(Records drawn from a dataset)
□ □ □
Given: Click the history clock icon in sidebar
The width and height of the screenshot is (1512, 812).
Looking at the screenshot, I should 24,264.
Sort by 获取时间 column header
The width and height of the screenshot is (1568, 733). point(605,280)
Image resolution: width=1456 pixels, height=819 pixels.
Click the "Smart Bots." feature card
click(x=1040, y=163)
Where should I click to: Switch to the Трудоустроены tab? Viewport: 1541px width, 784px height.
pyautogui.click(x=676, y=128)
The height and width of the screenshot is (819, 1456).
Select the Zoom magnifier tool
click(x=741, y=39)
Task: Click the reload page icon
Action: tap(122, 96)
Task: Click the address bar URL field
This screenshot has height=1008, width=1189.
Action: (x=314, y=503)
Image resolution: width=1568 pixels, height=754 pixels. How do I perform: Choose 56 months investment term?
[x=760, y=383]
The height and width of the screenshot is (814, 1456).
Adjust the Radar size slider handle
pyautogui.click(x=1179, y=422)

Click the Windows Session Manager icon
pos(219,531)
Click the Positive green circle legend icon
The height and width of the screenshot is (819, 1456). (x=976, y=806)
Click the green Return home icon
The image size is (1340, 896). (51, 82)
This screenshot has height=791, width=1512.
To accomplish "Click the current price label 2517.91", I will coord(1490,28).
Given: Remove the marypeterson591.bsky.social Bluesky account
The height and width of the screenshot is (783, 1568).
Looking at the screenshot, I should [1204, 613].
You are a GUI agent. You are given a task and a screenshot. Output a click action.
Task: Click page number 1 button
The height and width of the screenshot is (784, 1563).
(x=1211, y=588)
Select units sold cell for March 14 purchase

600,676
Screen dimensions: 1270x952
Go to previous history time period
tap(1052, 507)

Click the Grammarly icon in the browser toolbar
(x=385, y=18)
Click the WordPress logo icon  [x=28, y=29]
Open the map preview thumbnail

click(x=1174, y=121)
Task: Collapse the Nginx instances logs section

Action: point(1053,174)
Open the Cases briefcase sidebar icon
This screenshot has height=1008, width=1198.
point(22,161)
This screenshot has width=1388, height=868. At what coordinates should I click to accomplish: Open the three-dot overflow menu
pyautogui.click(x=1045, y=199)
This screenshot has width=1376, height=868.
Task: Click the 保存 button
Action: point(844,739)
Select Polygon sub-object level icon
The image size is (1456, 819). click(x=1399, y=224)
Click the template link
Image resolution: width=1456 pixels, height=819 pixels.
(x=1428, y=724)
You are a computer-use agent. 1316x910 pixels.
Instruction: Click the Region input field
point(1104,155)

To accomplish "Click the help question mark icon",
□ □ □
### PROBLEM TO WORK ON
Repeat exactly, and only, the lines from the one containing "This screenshot has width=1388, height=868." through the last line above.

### ANSWER SPACE
This screenshot has width=1388, height=868. At what coordinates should I click to accomplish: Open the three-dot overflow menu
pyautogui.click(x=1045, y=199)
This screenshot has width=1376, height=868.
Task: Click the 保存 button
Action: point(844,739)
Select Polygon sub-object level icon
The image size is (1456, 819). click(x=1399, y=224)
Click the template link
Image resolution: width=1456 pixels, height=819 pixels.
(x=1428, y=724)
You are a computer-use agent. 1316x910 pixels.
Instruction: Click the Region input field
point(1104,155)

To accomplish "Click the help question mark icon",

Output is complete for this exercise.